__Information provided__.
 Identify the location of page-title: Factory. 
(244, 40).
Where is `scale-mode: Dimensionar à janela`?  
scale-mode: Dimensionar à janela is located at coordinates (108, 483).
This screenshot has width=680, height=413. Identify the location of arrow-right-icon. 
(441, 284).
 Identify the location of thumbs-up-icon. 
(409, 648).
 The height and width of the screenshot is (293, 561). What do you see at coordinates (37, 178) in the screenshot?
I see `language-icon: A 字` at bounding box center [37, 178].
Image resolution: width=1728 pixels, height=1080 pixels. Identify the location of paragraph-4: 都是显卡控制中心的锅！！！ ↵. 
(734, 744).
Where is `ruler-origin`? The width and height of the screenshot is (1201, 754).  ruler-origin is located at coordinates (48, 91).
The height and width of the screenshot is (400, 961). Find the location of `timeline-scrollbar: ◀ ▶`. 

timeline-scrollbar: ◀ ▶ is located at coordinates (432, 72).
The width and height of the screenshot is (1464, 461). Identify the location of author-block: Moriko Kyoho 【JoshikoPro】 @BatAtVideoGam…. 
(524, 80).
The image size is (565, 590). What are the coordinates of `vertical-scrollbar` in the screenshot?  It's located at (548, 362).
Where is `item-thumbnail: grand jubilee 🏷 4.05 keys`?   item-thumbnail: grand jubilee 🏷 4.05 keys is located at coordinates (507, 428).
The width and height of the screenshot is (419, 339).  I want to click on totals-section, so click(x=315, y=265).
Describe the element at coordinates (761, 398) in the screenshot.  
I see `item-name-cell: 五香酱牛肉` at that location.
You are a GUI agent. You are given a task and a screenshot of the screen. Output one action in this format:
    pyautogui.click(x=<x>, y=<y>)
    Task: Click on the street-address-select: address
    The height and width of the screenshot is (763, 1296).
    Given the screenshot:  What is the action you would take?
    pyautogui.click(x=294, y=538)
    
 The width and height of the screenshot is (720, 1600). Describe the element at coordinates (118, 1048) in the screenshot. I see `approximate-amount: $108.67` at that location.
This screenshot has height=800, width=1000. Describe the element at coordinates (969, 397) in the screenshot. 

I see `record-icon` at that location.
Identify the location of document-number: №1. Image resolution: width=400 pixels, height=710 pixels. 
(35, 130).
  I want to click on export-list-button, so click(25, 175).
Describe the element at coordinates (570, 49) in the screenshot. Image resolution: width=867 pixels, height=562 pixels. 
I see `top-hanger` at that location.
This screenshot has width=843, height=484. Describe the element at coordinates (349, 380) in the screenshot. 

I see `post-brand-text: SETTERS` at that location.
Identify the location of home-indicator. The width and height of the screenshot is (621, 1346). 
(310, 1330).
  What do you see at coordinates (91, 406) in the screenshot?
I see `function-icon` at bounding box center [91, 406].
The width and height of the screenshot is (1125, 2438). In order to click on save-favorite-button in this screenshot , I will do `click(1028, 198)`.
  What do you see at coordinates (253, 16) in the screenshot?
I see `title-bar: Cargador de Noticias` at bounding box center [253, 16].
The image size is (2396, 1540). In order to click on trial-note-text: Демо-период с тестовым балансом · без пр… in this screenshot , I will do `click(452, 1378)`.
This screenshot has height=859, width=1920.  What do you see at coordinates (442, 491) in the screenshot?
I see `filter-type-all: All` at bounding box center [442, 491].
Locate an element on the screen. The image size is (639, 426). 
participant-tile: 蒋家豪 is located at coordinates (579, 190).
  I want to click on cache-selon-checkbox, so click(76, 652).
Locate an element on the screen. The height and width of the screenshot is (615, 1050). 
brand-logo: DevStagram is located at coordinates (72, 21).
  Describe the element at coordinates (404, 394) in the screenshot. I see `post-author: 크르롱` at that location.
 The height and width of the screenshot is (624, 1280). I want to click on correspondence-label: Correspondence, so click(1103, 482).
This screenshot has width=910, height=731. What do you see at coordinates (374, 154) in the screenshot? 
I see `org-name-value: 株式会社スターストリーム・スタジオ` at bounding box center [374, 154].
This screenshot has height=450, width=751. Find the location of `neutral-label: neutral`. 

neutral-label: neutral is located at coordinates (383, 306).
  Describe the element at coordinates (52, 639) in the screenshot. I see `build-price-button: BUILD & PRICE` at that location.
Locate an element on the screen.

__What the task requires__. Render the records from the line containing "You are a GUI" through the line containing "The width and height of the screenshot is (720, 1600).", both included, as a JSON list of strings with one string per line and blank lines omitted.

__Answer to this exercise__.
[
  "You are a GUI agent. You are given a task and a screenshot of the screen. Output one action in this format:",
  "    pyautogui.click(x=<x>, y=<y>)",
  "    Task: Click on the street-address-select: address",
  "    The height and width of the screenshot is (763, 1296).",
  "    Given the screenshot:  What is the action you would take?",
  "    pyautogui.click(x=294, y=538)",
  " The width and height of the screenshot is (720, 1600). Describe the element at coordinates (118, 1048) in the screenshot. I see `approximate-amount: $108.67` at that location."
]